(Excerpts from a dataset)
◇ ◇ ◇ ◇ ◇
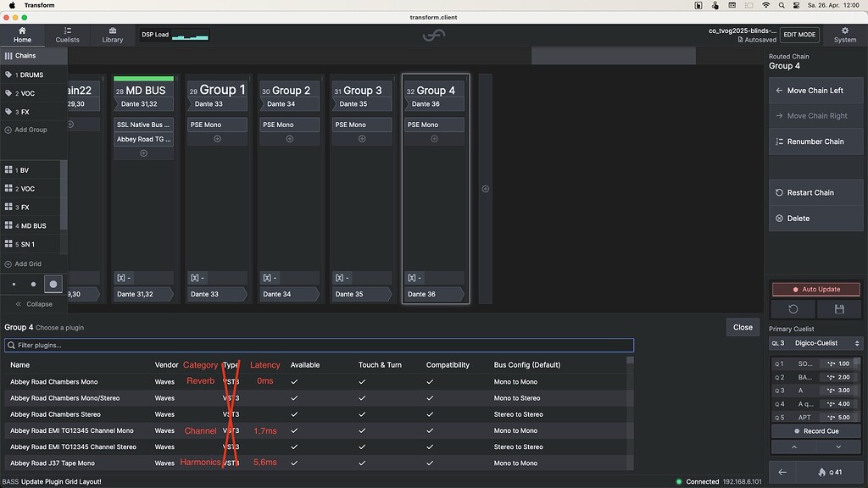The image size is (868, 488).
Task: Select the Home panel icon
Action: 21,35
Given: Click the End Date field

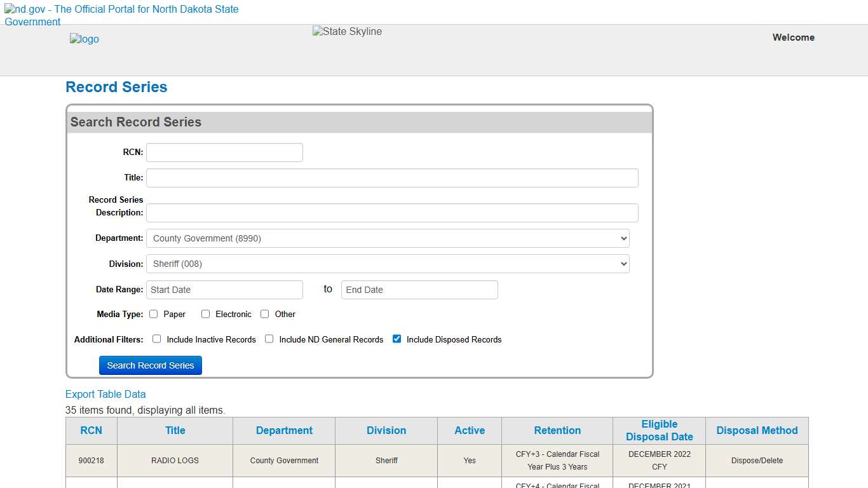Looking at the screenshot, I should [419, 289].
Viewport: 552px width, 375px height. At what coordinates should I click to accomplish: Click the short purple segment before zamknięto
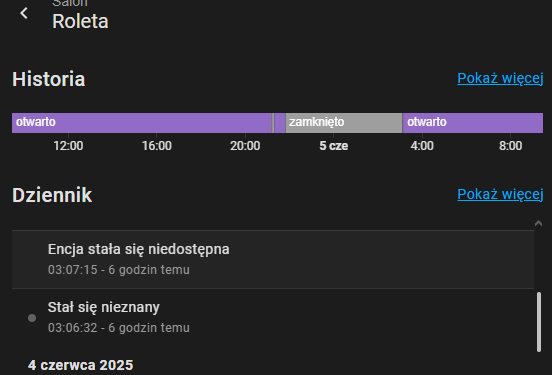click(x=280, y=123)
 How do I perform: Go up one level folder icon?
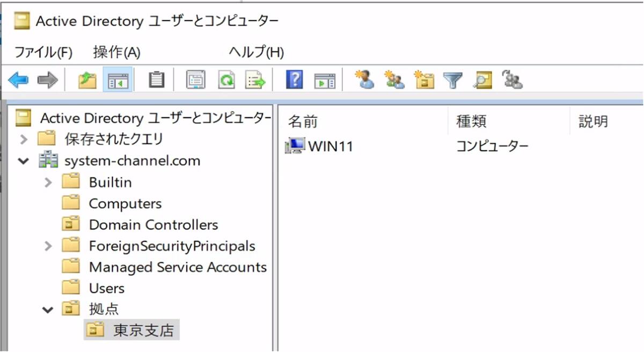click(87, 81)
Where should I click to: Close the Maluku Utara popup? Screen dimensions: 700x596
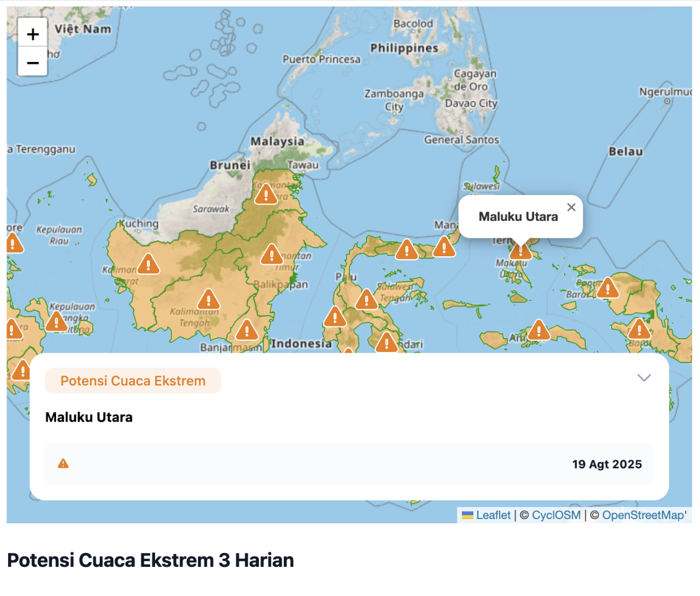[571, 207]
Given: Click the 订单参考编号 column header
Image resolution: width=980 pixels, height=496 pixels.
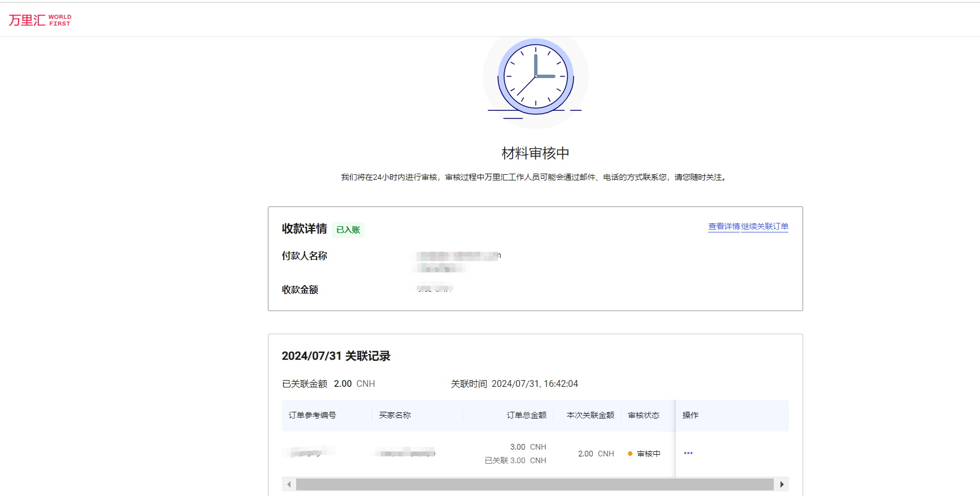Looking at the screenshot, I should 313,415.
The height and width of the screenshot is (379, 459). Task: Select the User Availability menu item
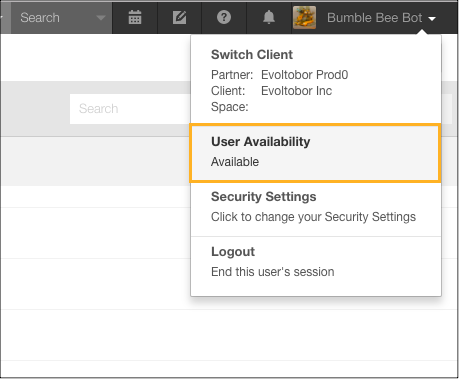click(315, 153)
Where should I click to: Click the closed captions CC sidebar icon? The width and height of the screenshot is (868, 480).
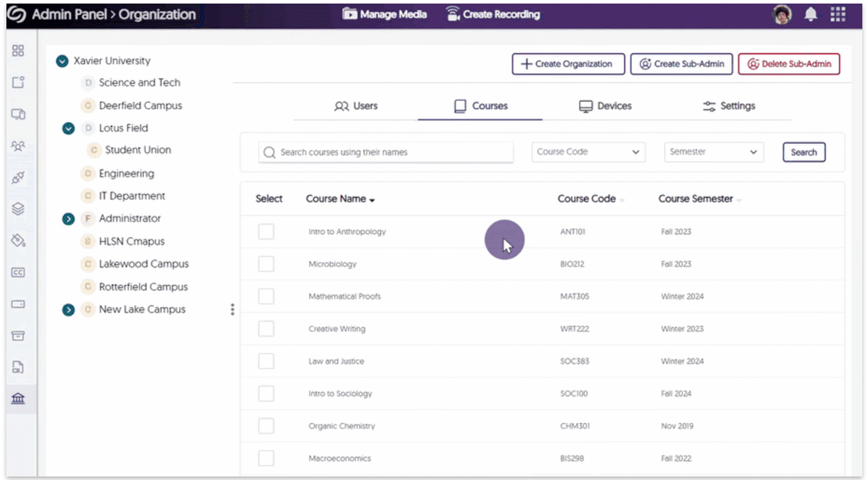[19, 272]
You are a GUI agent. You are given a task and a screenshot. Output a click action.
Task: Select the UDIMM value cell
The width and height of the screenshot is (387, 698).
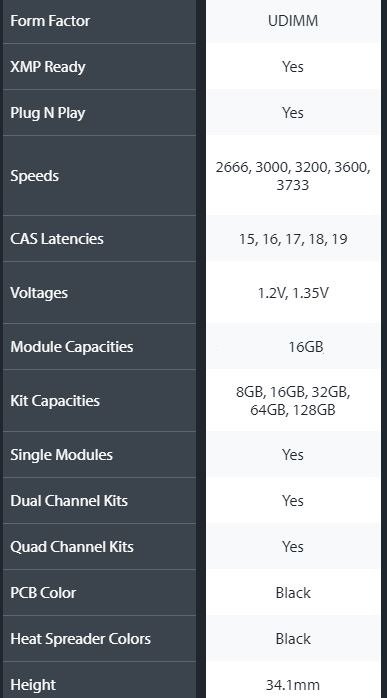point(293,21)
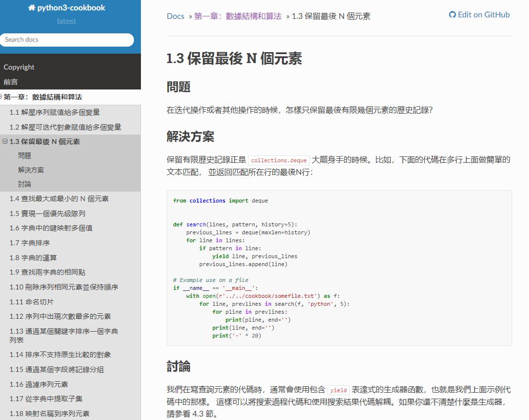Open the 前言 page in sidebar

(10, 82)
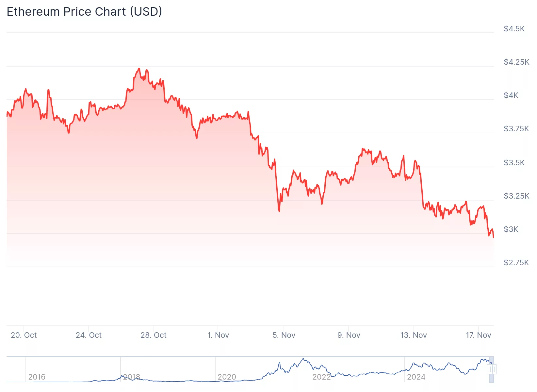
◇ ◇ ◇ ◇ ◇
Extract, character for character, every line from the one that holds "The height and" through the end of the entries above. Include both boundary lines and no pictures.

• _RESPONSE BELOW_:
The height and width of the screenshot is (379, 459). Task: Select the User Availability menu item
click(315, 153)
Where should I click to: Click the closed captions CC sidebar icon? The width and height of the screenshot is (868, 480).
[19, 272]
You are a GUI agent. You are given a task and a screenshot. Output a click action.
Task: Select the UDIMM value cell
The width and height of the screenshot is (387, 698).
point(293,21)
Open the 前言 page in sidebar

(10, 82)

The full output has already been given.